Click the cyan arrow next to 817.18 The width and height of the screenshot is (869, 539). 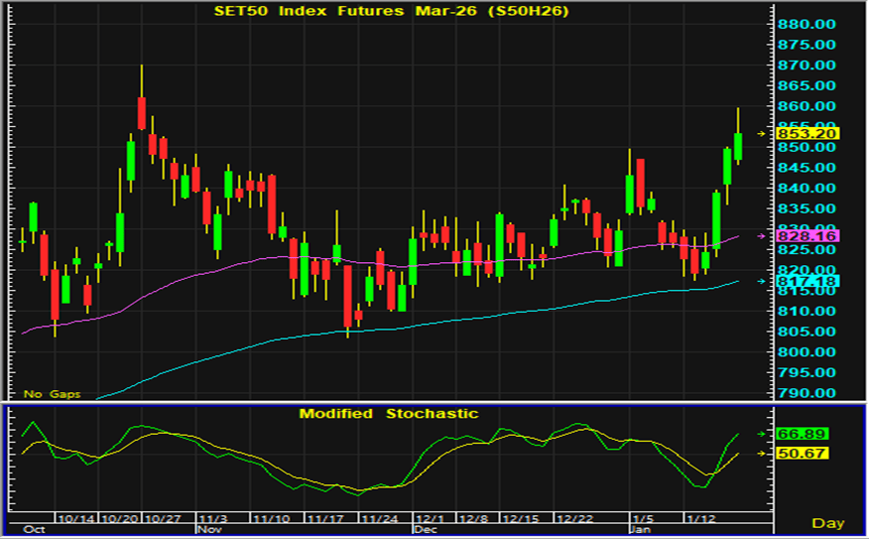(x=762, y=281)
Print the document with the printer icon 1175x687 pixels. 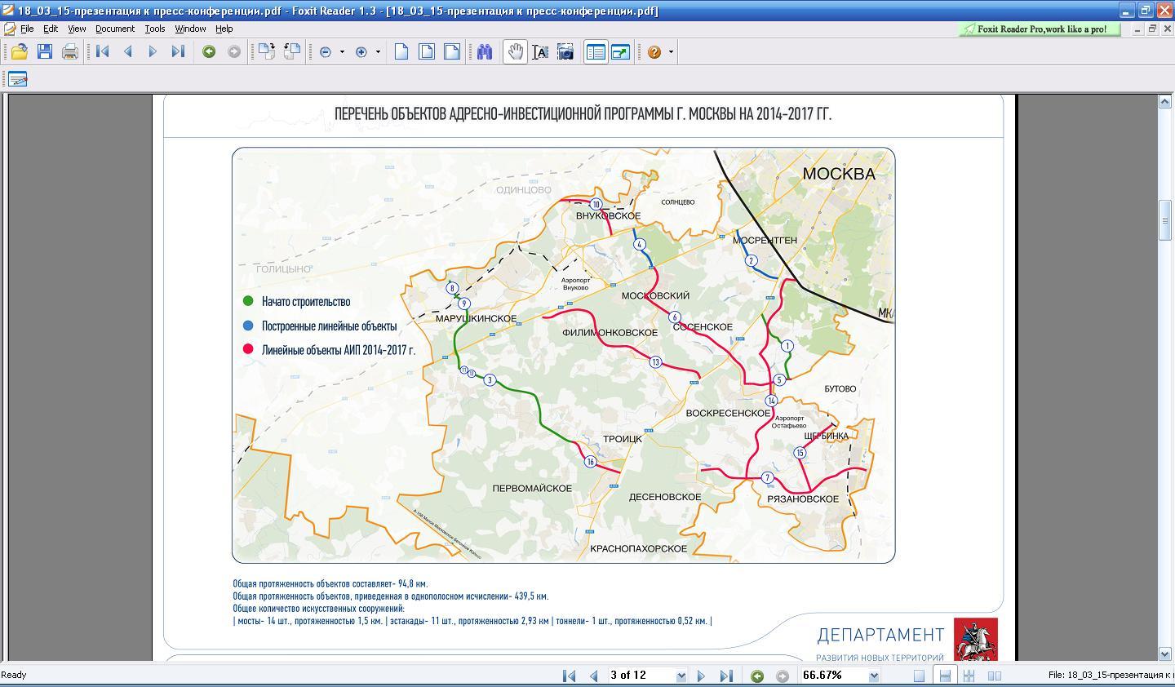point(70,51)
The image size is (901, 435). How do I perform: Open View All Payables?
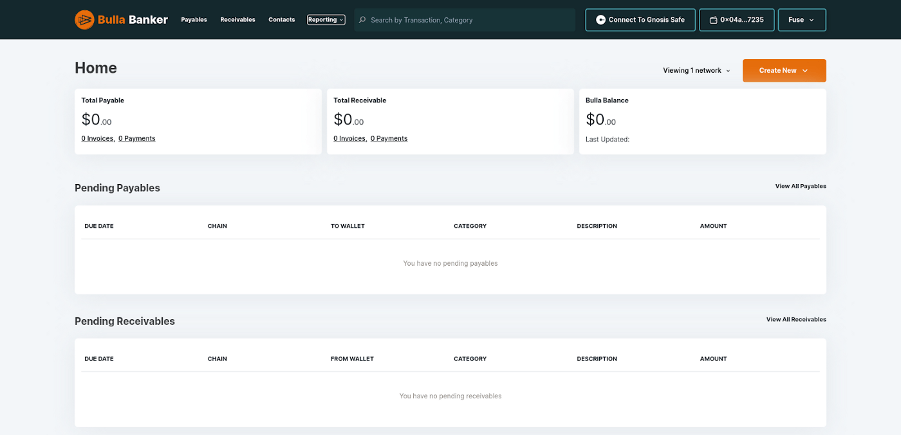point(800,186)
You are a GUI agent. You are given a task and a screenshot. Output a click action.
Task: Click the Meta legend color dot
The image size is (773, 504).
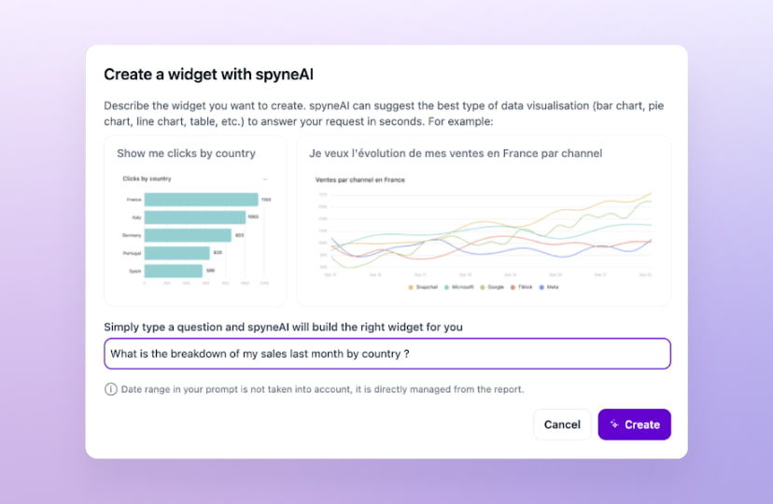(541, 287)
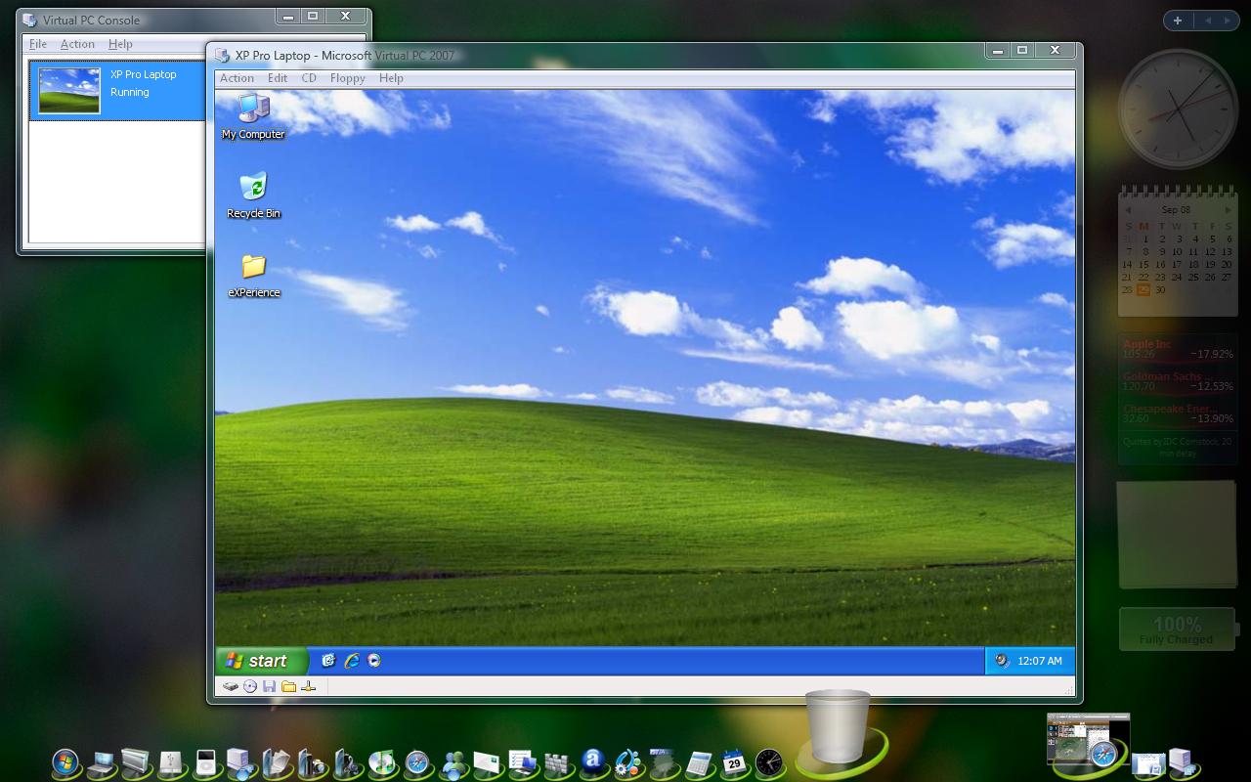Viewport: 1251px width, 782px height.
Task: Add a gadget using the sidebar plus button
Action: click(1178, 20)
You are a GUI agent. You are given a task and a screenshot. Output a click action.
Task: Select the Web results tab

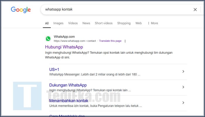(x=139, y=23)
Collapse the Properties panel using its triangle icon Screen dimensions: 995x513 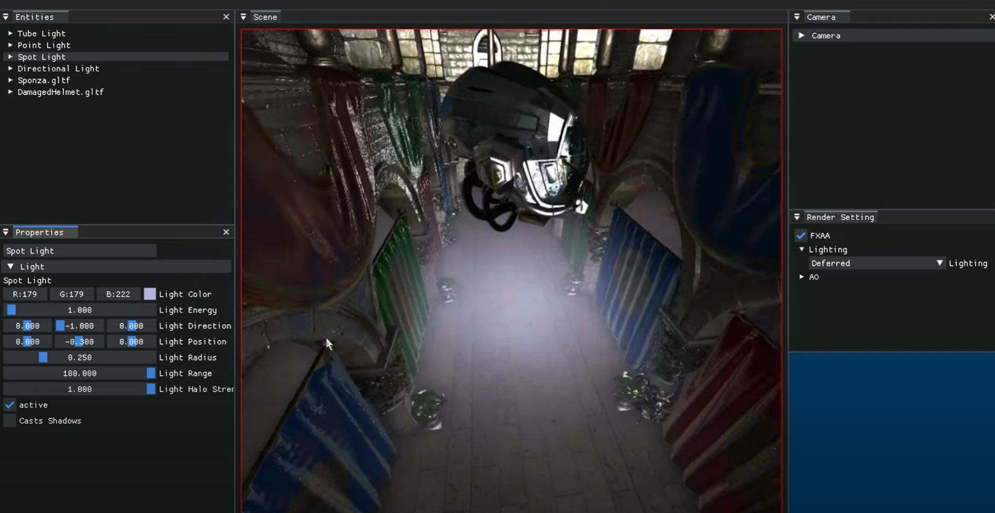pos(6,232)
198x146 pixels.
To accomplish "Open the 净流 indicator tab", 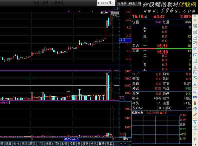I will (93, 144).
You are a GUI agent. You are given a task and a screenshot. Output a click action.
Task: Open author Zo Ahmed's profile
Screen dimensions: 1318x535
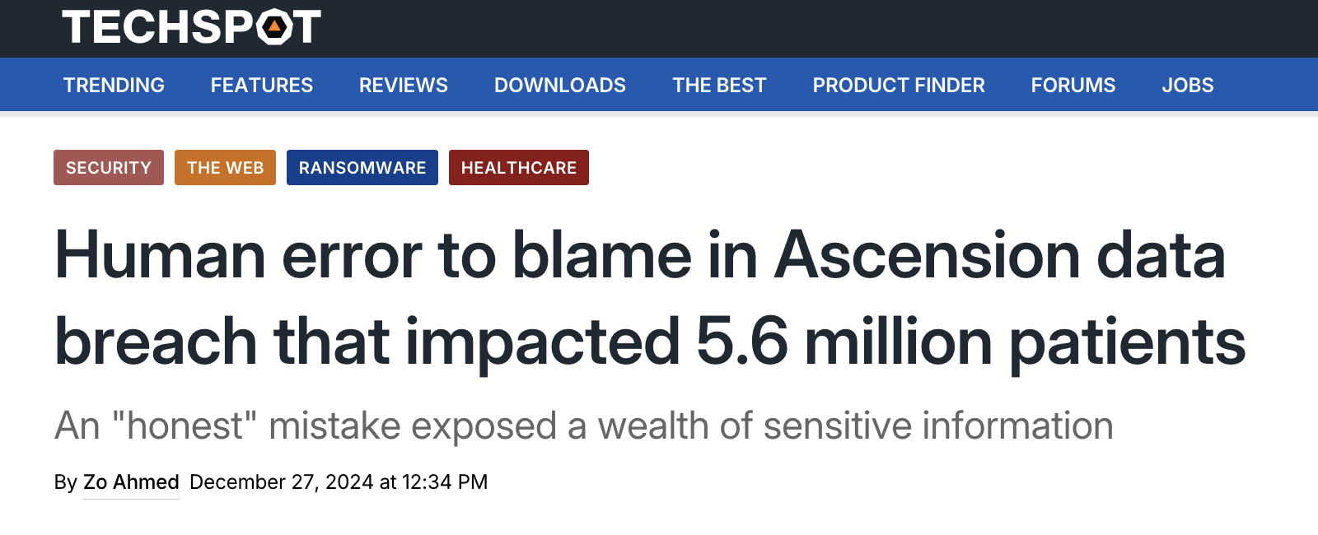click(x=131, y=482)
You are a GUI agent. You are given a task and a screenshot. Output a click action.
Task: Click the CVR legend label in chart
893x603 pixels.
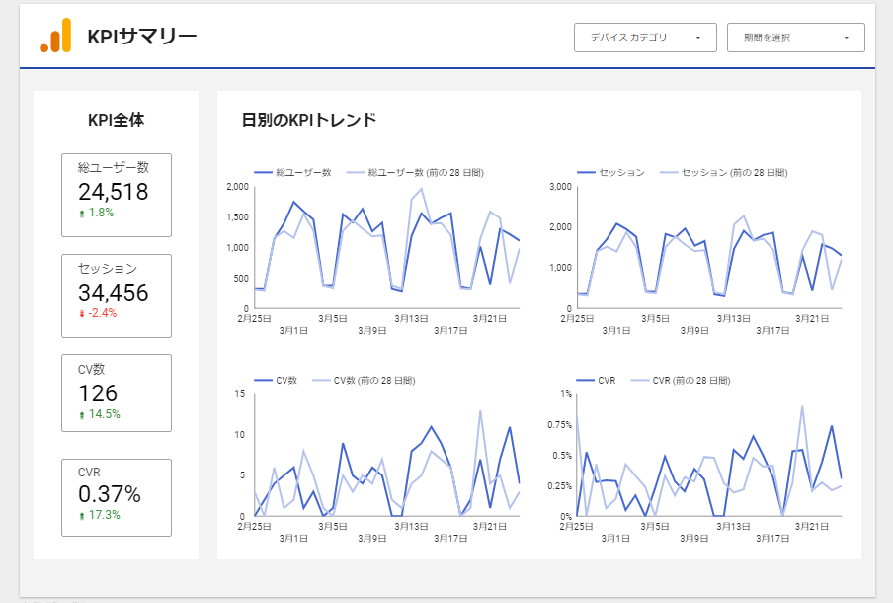(x=607, y=380)
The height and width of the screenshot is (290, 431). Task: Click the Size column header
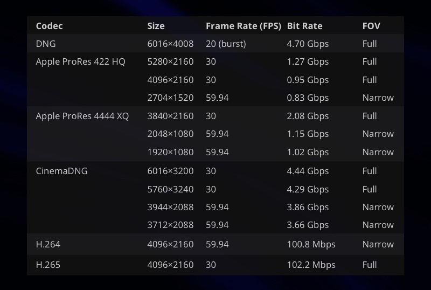(156, 26)
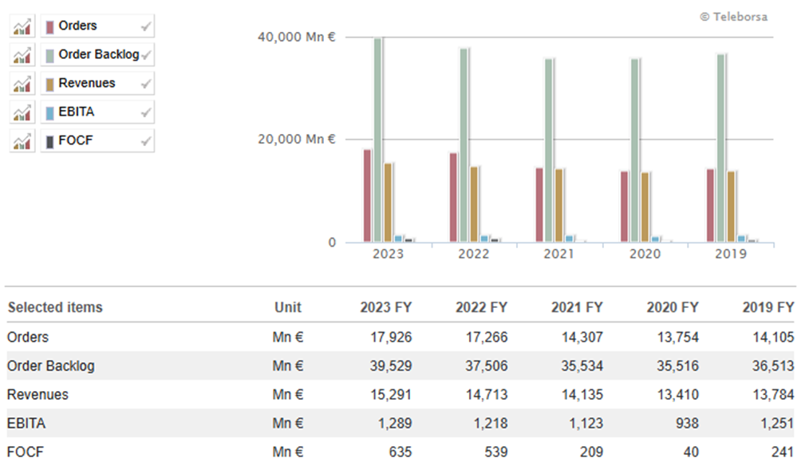Click the pink Orders color swatch
801x466 pixels.
click(x=50, y=26)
- - - -
**Exercise brief:** With pictures omitted, reproduce exactly the lines from the line containing "Task: Open author Zo Ahmed's profile" through the end of the data above.

**Output of the exercise:**
Task: Open author Zo Ahmed's profile
Screen dimensions: 1318x535
click(x=131, y=482)
You are a GUI agent. You are given a task and a screenshot. Output a click action.
Task: Click the CVR legend label in chart
893x603 pixels.
(x=607, y=380)
The height and width of the screenshot is (290, 431). Task: Click the Size column header
(156, 26)
Click the pink Orders color swatch
801x466 pixels.
click(x=50, y=26)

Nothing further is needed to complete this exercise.